===== Page text

Re: universal languages

Drew McDermott wrote:
[...]
> Let me be more constructive.

Yes, this is good stuff...

>  Here are some issues we could talk about
> instead of triples.  In each case, when I ask "Should the language
> have X?" what I probably mean is "Should there be a subset of the
> language that allows X?"
> 
> > Should the language have types?  I think the answer is a strong Yes,
> but many AI languages have used sets instead.  The difference is that
> types behave more like a syntactic restriction on variables and
> predicates, whereas sets are objects in the domain.

er... the PCC/PCA work
  http://www.w3.org/DesignIssues/Logic#PCA
shows that stuff I want to do can be
done with typed lambda calcluclus. I'm guessing, but I
suppose that's sorta what you mean by types. I have no idea
whether the same stuff can be done without types.

Folks have been asking about model-theoretic semantics for
RDF; when considered as a cut-down FOPC, that's easy enough
to do in terms of regular old ZF-set theory and such.
I went looking for model-theoretic semantics for typed
lambda calculus and found hairballs.
Is that what you mean by sets? i.e. sets in the model theory?

==========
===== Provided data

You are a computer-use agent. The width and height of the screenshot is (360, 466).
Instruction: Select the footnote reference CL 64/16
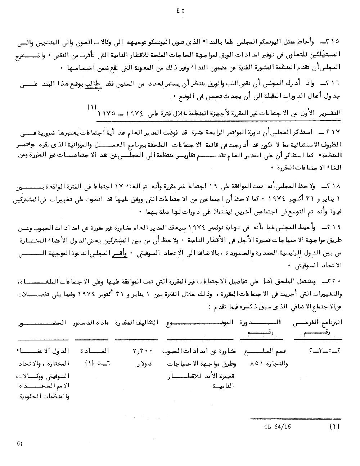[277, 427]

==========

* _Exercise instructions_
[a] Retype the stretch of the universal languages post from "I went looking" through "the model theory?".
[b] List every all-capital abbreviation that appears in the universal languages post.
[c] Proceed with the post on universal languages from where it stops.
The data that come after the post on universal languages are separate material.

* _Set of answers_
[a]
I went looking for model-theoretic semantics for typed
lambda calculus and found hairballs.
Is that what you mean by sets? i.e. sets in the model theory?

[b] AI, PCC, PCA, RDF, FOPC, ZF

[c]
Or sets ala RDF Classes?

> > What sorts of quantifiers are allowed?  Do lambda-expressions appear
> as explicit constructs?

Again, they do in the proof-checking-based work that I've
seen that looks promising.

But again, I don't know that we can't do the relevant stuff
without them.

> > Should the language have functions?  They are often very handy.  In
> PDDL, for instance, we have recently added functions that denote
> fluents, so that volume_in(tank3) might denote the time-varying amount of
> fluid in tank3.

PDDL? pointer?


> > Is the language extensional or intensional?
[...]

Er... I'll have to read that 3 or 4 more times to
see if I understand it.

[...]
> Some of the participants in a the discussion assume that
> intensionality = quotation.  It's true that quotation is one way to
> implement intensionality, but it's not the only way.  The other is
> just to use possible-world semantics.

pointer?

[...]
> 
>    As bad as RDF might seem, all the other languages I've
>    seen in this design space are worse. Either (a) they don't
>    connect to URI space, so why bother, or (b) they're
>    even more baroque than RDF. Check out XMI, for example.
>      http://www.oasis-open.org/cover/xmi.html
>      http://www.google.com/search?q=XMI
> 
> I took a glance at it.  (Not easy; there are a lot of stale links
> around XMI; is it dead?)  I'm not sure what makes XMI more baroque
> than RDF.  It looks like they just took UML and XML-ified it.  That's
> more or less what I'm advocating with respect to knowledge
> representation.

XMI doesn't look baroque to you? Hmm... maybe I better look at
it again.

From that perspective, one might say we just took
semantic networks and XML-ified it. But there were
some other issues... like embedding in HTML...
that influenced the syntax of RDF.

>    >  (Step 2 should take
>    > about 15 minutes.)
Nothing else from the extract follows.